Actually I would be curious about this one myself... I've got a few projects on my house where I want to re-insulate and would like to use foam but I also have a garage that is drywalled but has no insulation behind it. I'd like to avoid tearing out the drywall if I can by spraying the insulation but I'm not sure if this is the best idea as you can never be sure if you've made a complete covering...


----------



## jcalvin (Feb 6, 2008)

you will have to access the cell either by the interior or the exterior. i have done it most of the time before i put up siding. drill a hole in the middle of each cell big enough to get the nozzle of the sprayer in. usually around a 2 hole. you also need to drill a small hole around a 3/4 in the bottom of the cell to allow the air to exit. they claim that without this hole, it is like blowing into a bowl full of flour, comes right back at ya. check the local supply stores for a rental blower. some of them will supply the blower if you buy so much insulation some won't. you can put the hole on the outside of the house or the inside. you will either have sheetrock to patch or siding to replace. if you have vinyl on the outside, you can pop it off and patch the holes later.


----------



## EL_Russo (Feb 25, 2009)

*wall insulation process*

Cal:

So am I correct that the blow in is possible (rather than foam), and what are the tricks for not filling the room up with excessive insulation as it vents from the wall?

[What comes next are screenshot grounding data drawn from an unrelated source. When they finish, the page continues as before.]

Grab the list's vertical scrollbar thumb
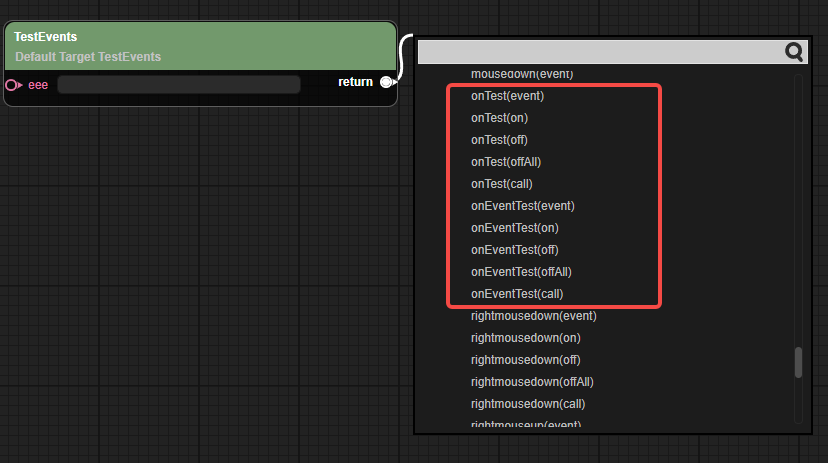Viewport: 828px width, 463px height. 798,362
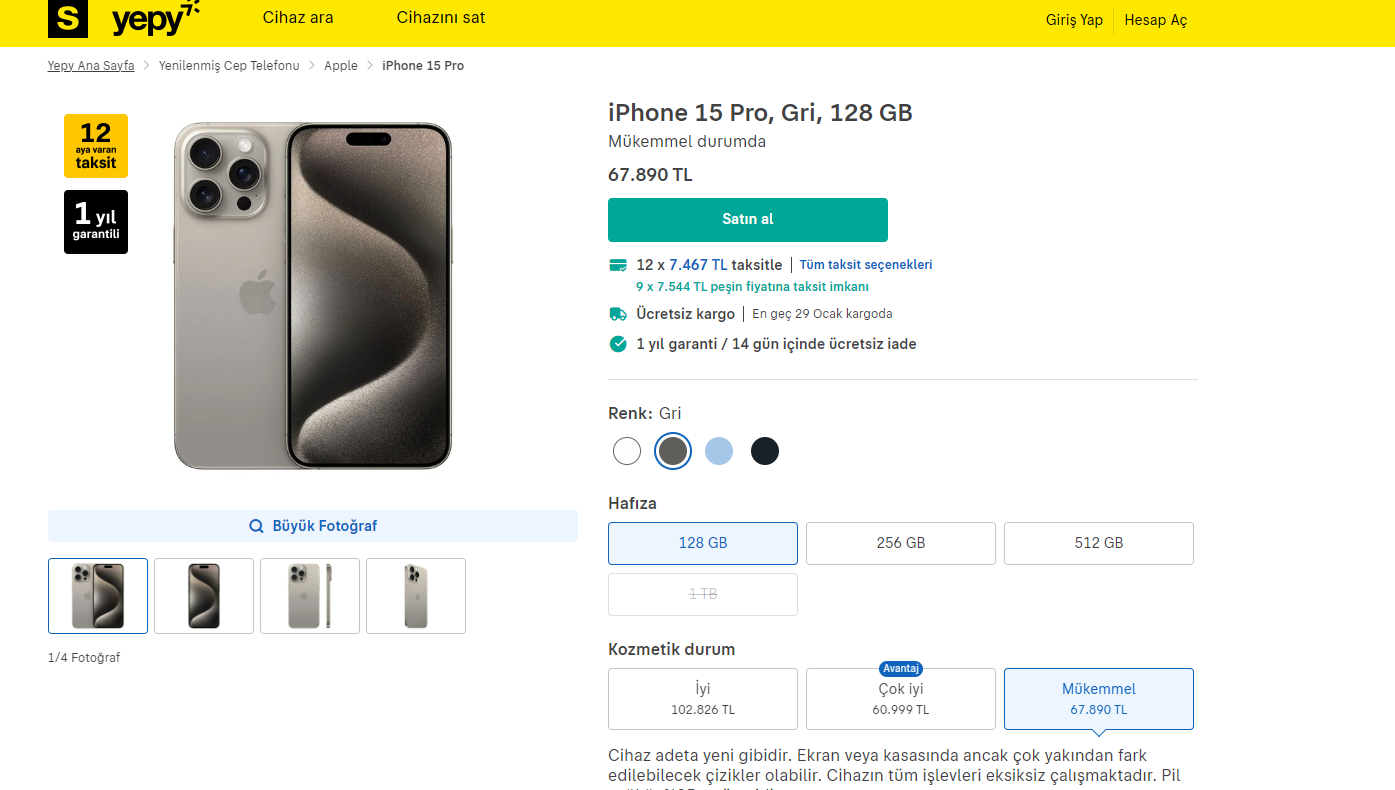Click the 1 yıl garantili badge
This screenshot has width=1395, height=790.
coord(96,222)
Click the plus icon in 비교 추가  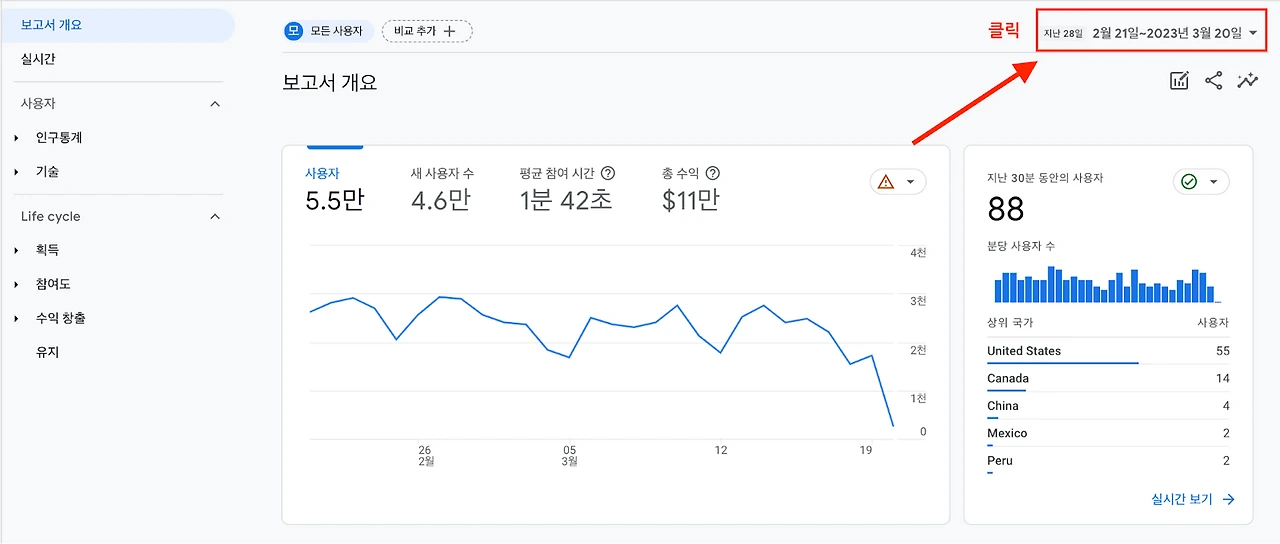point(450,31)
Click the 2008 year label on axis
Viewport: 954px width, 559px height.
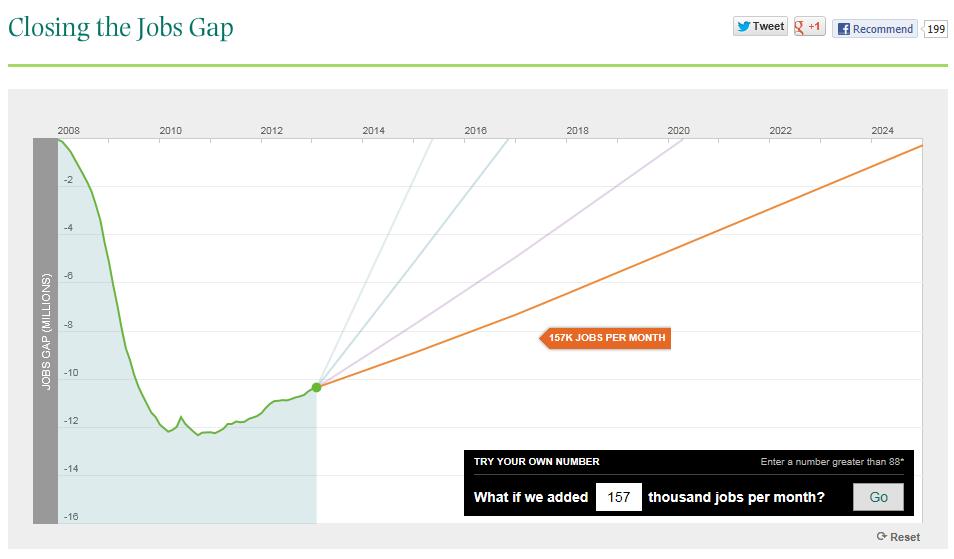pyautogui.click(x=69, y=131)
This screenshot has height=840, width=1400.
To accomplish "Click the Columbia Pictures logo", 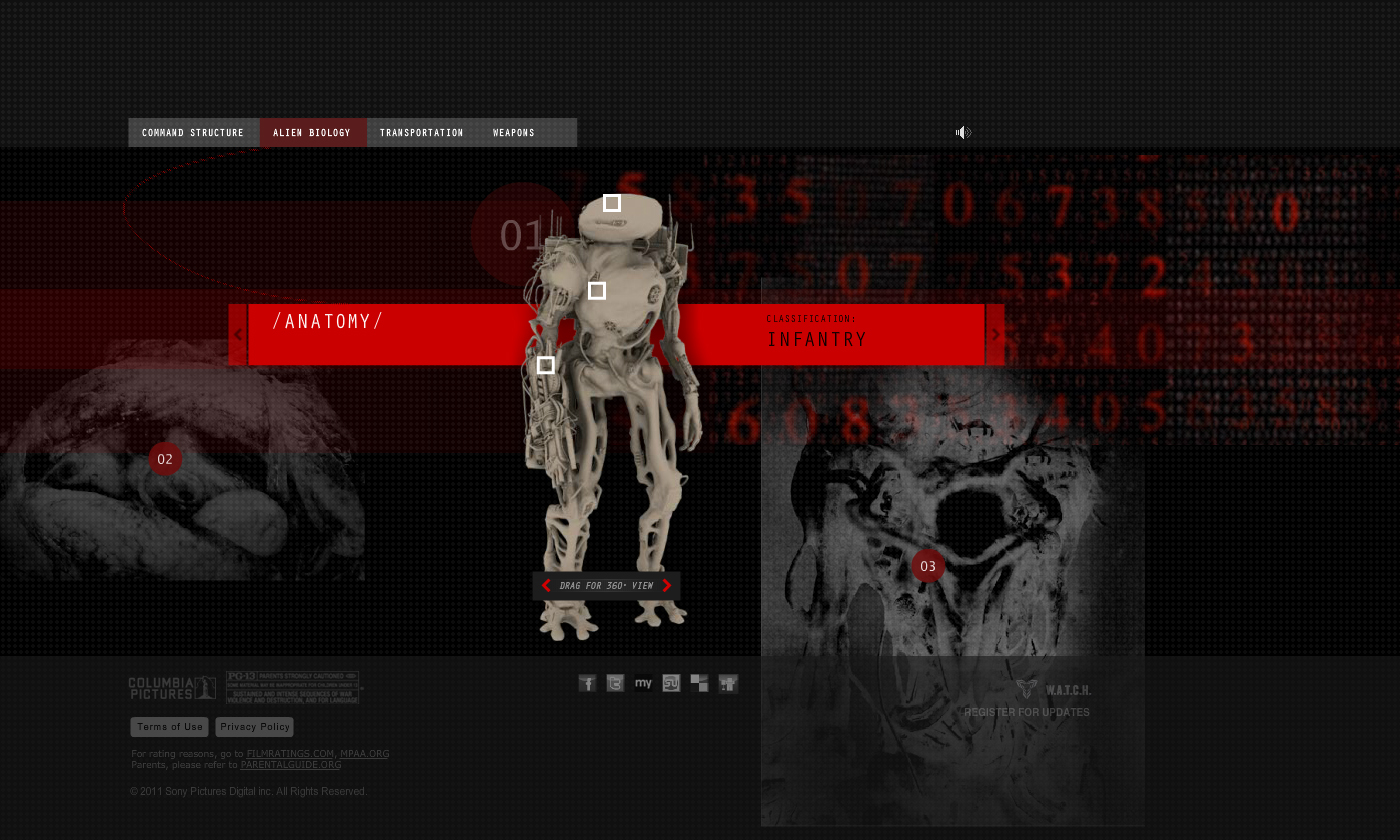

(I could envision a second person holdling a leaf blower type of back over the vent hole or somehting similar).

Thanks again:yes:
-El_Russo


----------



## jcalvin (Feb 6, 2008)

just make sure that your vent hole is around 3/4 inch. there may even be a suggested size hole in the paperwork that comes with the blower. you will get some to come out of the hole but it is negligable. if you are worried about it, get someone to hold a piece of screen over the hole, but from my experience, the exhaust is the least of the messy part. there is usually some insulation that will come out of the big hole at the top as it is finishing the fill. you will have to be careful when blowing insulation as to avoid possibly "pressurizing" the cell and causing nail pops in the drywall.

the biggest trick is buying a good respirator and if you are living there, possibly think about finding another place to sleep for the night if your are doing it from the inside of the house.


----------



## Sandra20 (Dec 30, 2010)

we used foam insulation for our house and its such a difference from before


----------



## jimmyfloyd (Sep 29, 2008)

I have been contemplating this as well. we have the old asbestos or asphault shingles in the house, but looking at how they are installed, I should be able to remove the top and bottom rows without issue. The aluminum siding on the second floor will be a treat though. 

Does the top hole need to be all the way at the top of the cavity, or could it be like 12" down from the top?


----------



## Jackofall1 (Dec 5, 2010)

Just a question if you are filling with insulation say from the top, and the vent hole is at the bottom, once the insulation covers the bottom hole, which would happen quickly, then where would the air go.

I would think that a vent hole at the top would be the place to put it.


----------



## jimmyfloyd (Sep 29, 2008)

Jackofall1 said:


> Just a question if you are filling with insulation say from the top, and the vent hole is at the bottom, once the insulation covers the bottom hole, which would happen quickly, then where would the air go.
> 
> I would think that a vent hole at the top would be the place to put it.



You only have to worry about the air getting trapped below the insulation. Once that air has been pushed out (The insulation reaches the bottom) then there is no more trapped air to worry about.


----------



## Jackofall1 (Dec 5, 2010)

Actually I think it would make sense to have a vent on top and bottom


----------